_Task goal_
In the part of the rows that opens with the line containing "Task: Open the 活动结束时间 date picker" and runs through the end of the rows, replace "date picker" with "calendar widget" and keep everything else unchanged. Give only that part, and leave the pictures out.

(Text and item location rows)
------------

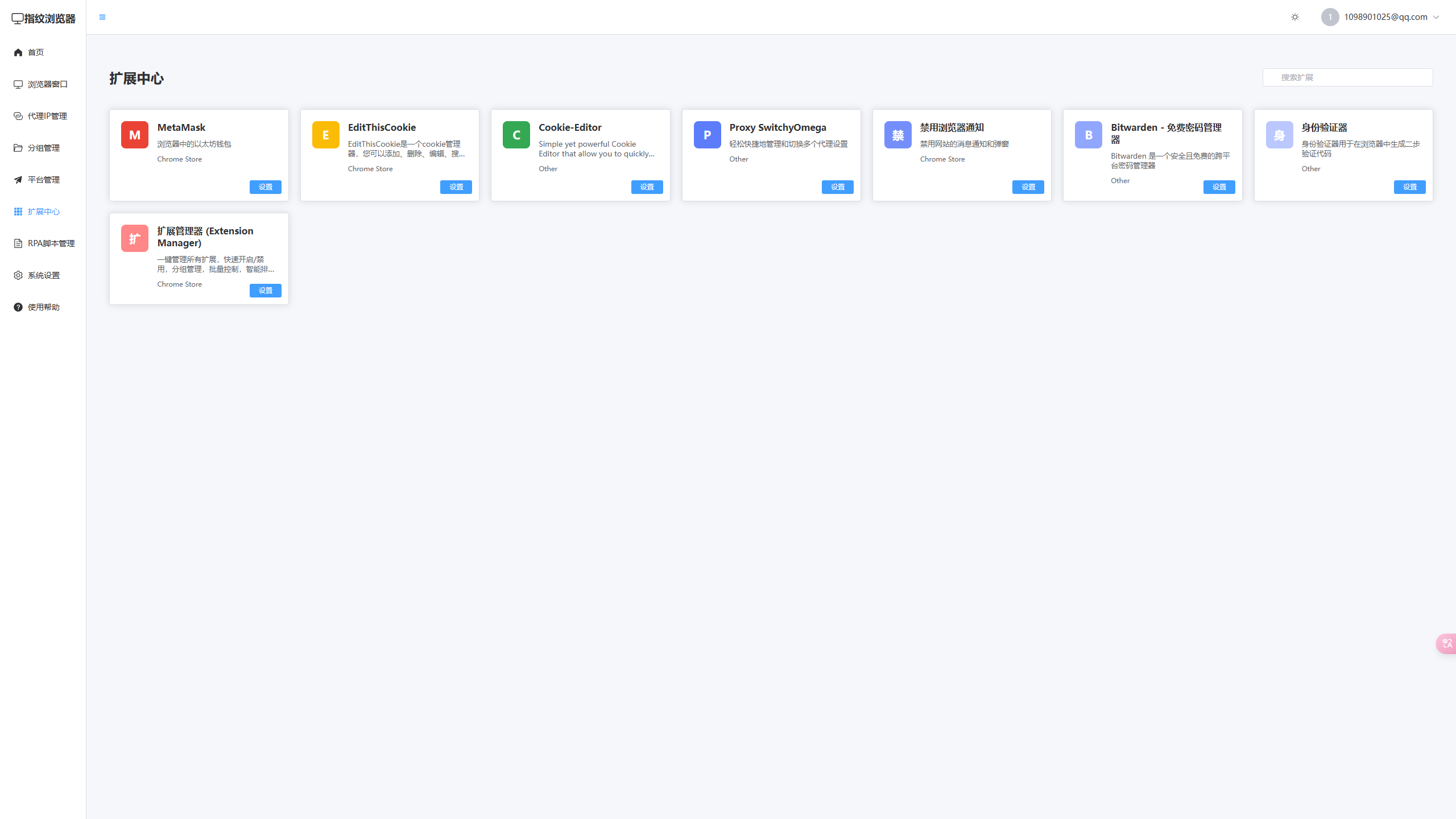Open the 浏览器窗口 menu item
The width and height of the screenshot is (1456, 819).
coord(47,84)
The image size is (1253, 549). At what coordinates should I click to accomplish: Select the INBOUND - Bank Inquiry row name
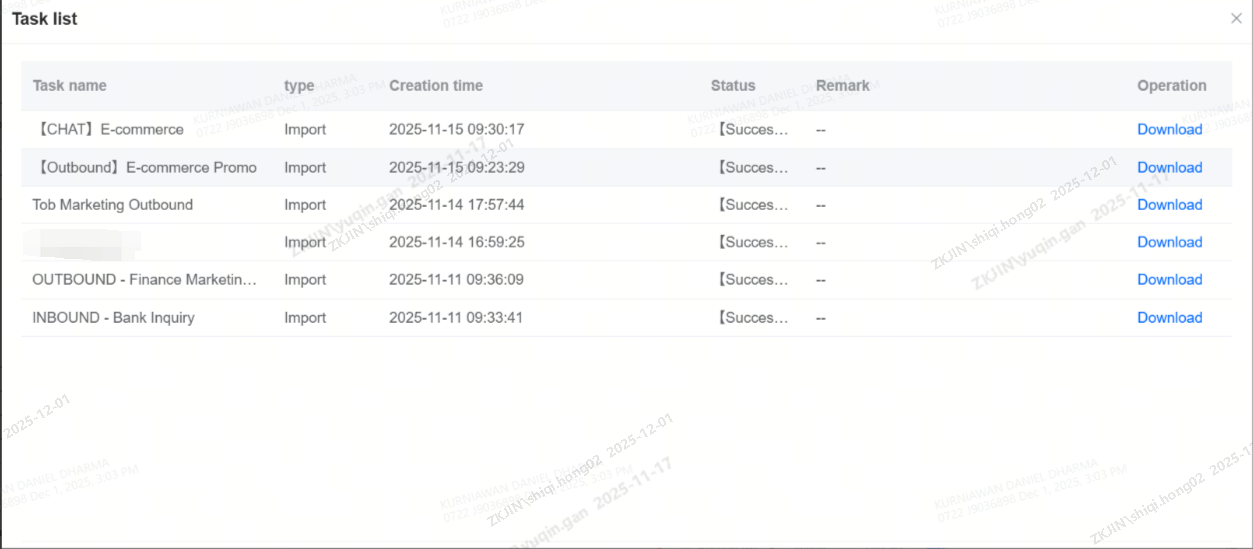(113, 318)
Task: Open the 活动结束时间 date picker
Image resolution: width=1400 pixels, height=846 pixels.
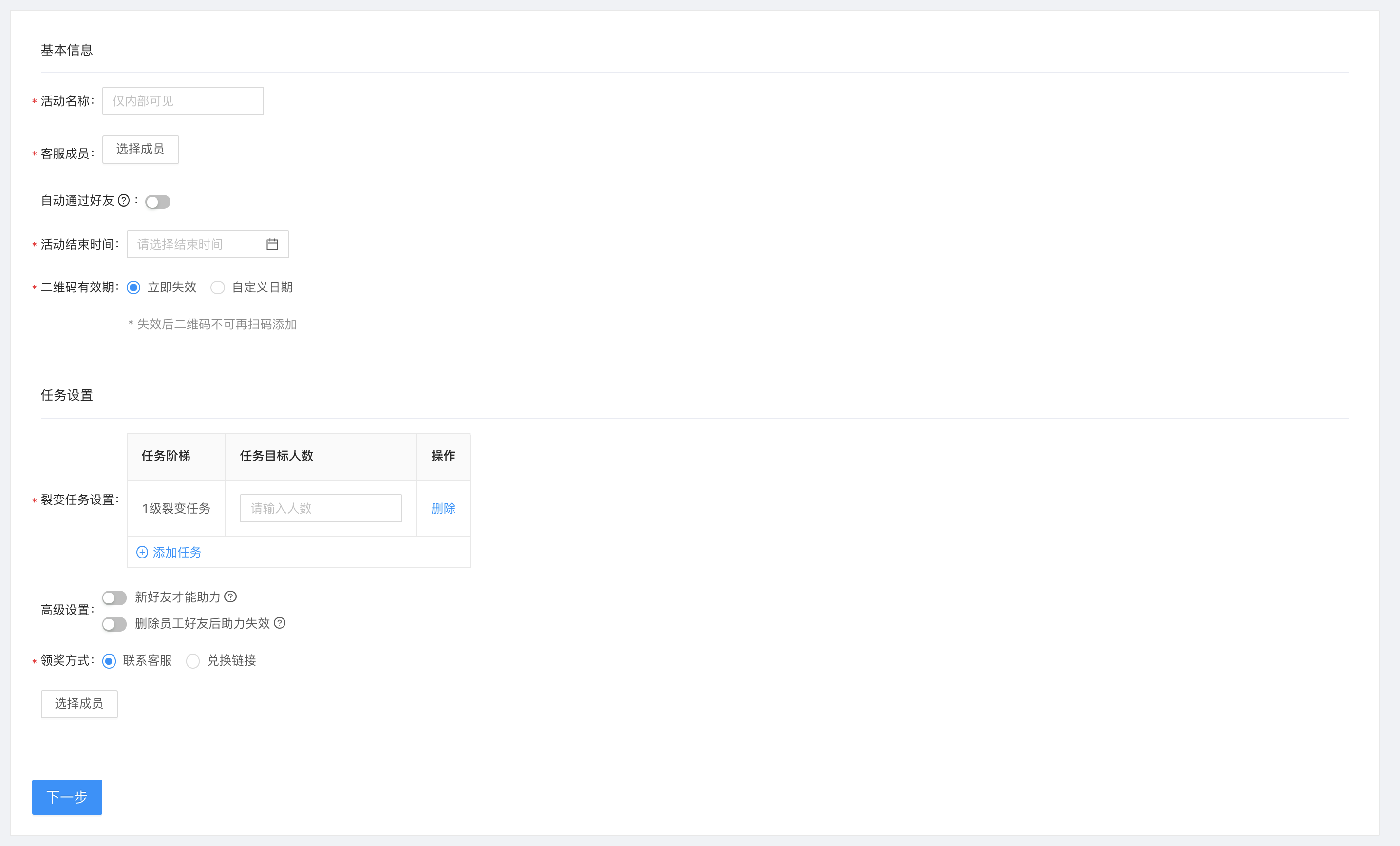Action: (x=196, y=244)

------------

_Solution to this exercise_
Task: Open the 活动结束时间 calendar widget
Image resolution: width=1400 pixels, height=846 pixels.
Action: (x=196, y=244)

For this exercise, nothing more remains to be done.